The genes assayed by ChIP-qPCR of Ser5 phosphorylated Pol II in Figure 5F of Tee et al. Cell 2014 were examined. In the top box, two Trp sensitive control genes taken from this figure are shown, and in the bottom box, four examples of Trp “insensitive” genes are displayed. The tracks shown are Ser2 (green), Ser5 (purple) and N-terminal Pol II (black) ChIP-seq datasets from Rahl et al. 2010 Cell. The y-axis in RPKM is identical for the three ChIP-seq tracks. Below, the control DMSO and 25 min Trp treated GRO-seq datasets are displayed, with the sense strand in red and the antisense strand in blue. The y-axis for the GRO-seq data is in red and blue also and identical for both GRO-seq datasets, but different from the ChIP-seq y-axis due to different normalization done with Spike-in control instead of total reads as with ChIP-seq. Location of the genes is shown in red or blue at the bottom of each screenshot, and the location of the qPCR amplification product, as reported by Tee et al., is shown in green above the gene.
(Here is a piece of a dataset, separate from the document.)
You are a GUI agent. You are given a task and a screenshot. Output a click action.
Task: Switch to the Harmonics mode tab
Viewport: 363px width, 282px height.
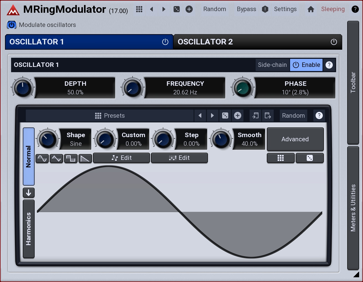[29, 229]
Note that the Trp sensitive control genes Klf2 and Trim28 are over ∼10x higher expressed than the Trp “insensitive” developmental genes. The expression as measured by both GRO- and ChIP-seq of the HoxC5 and T genes was negligible. Despite the low activity of the developmental genes Gata4 and Fgf5, a Trp dependent block of initiation and loss of transcription after 25 min Trp treatment could clearly be detected.